WORK REQUIRED: Put the lines of the records below into a Markdown table with the columns "Row" and "Line", numbering each row and leaving out blank lines. Don't include the pictures.

RAW DATA:
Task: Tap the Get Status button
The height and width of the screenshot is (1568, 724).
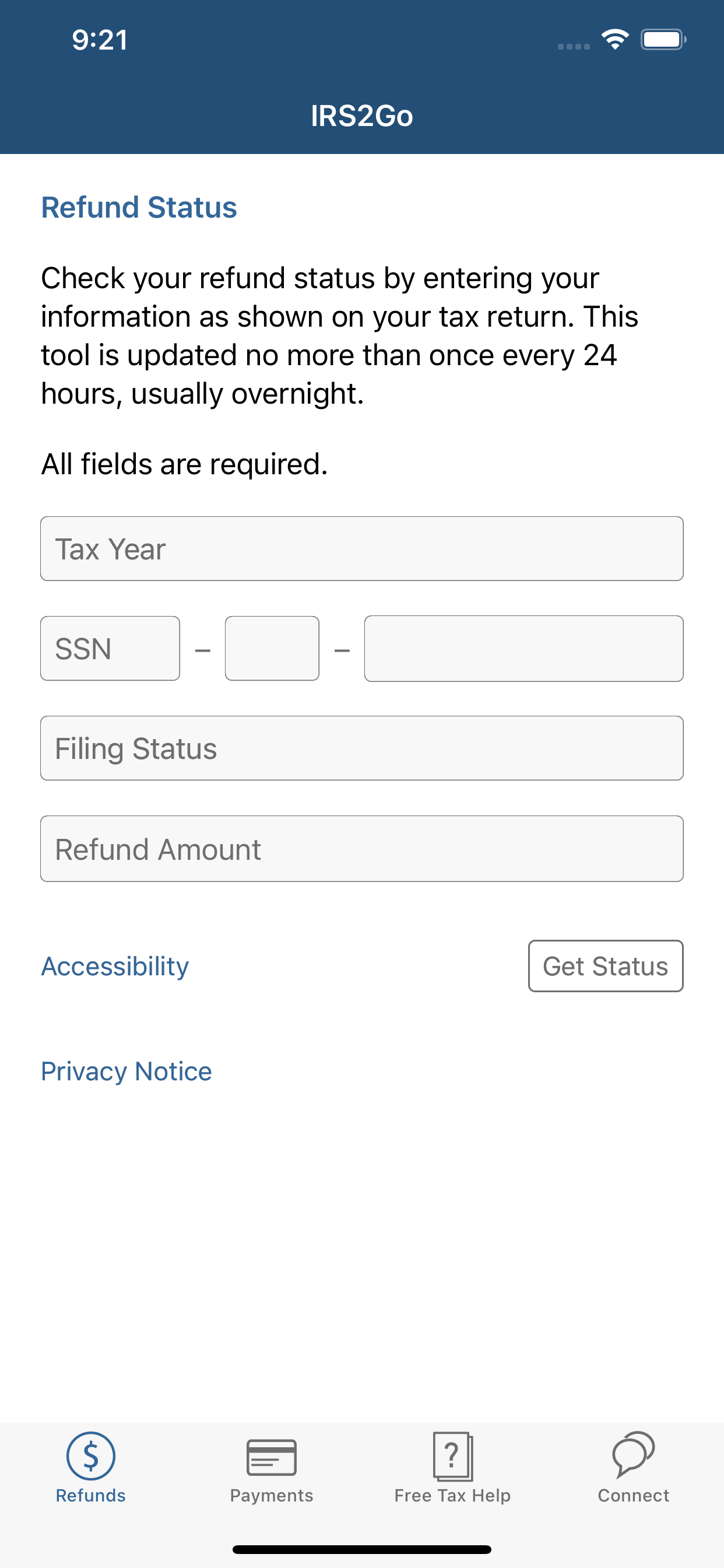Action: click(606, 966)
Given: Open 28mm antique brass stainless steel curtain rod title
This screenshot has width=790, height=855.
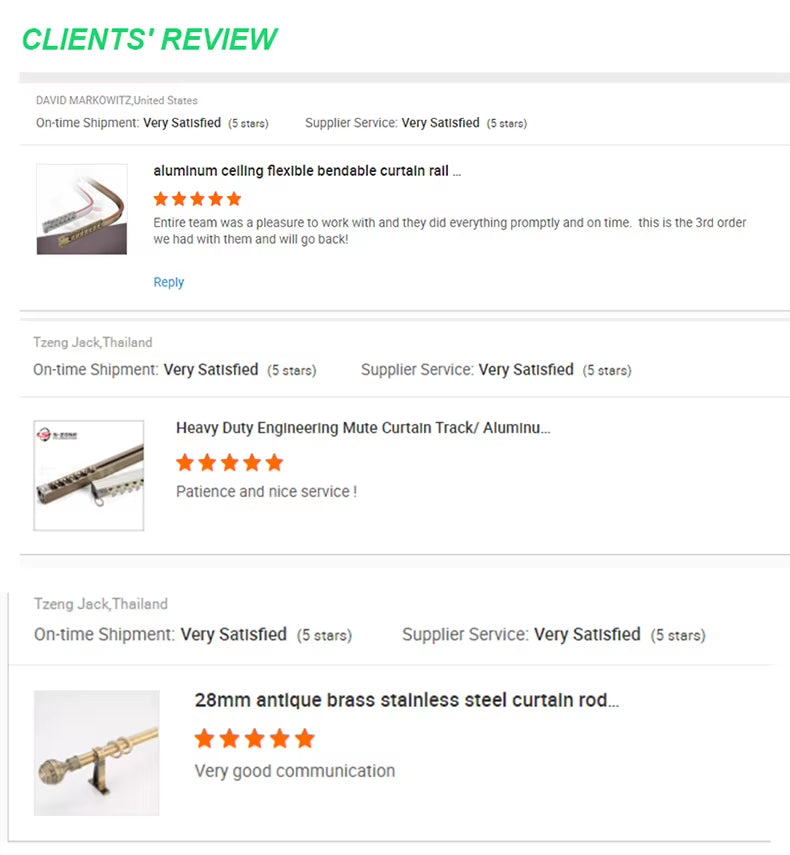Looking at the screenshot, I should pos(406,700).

EXERCISE RESULT:
| Row | Line |
|---|---|
| 1 | Task: Tap the Get Status button |
| 2 | The height and width of the screenshot is (1568, 724). |
| 3 | Action: click(606, 966) |
| 4 | Given: Open 28mm antique brass stainless steel curtain rod title |
| 5 | This screenshot has width=790, height=855. |
| 6 | Looking at the screenshot, I should pos(406,700). |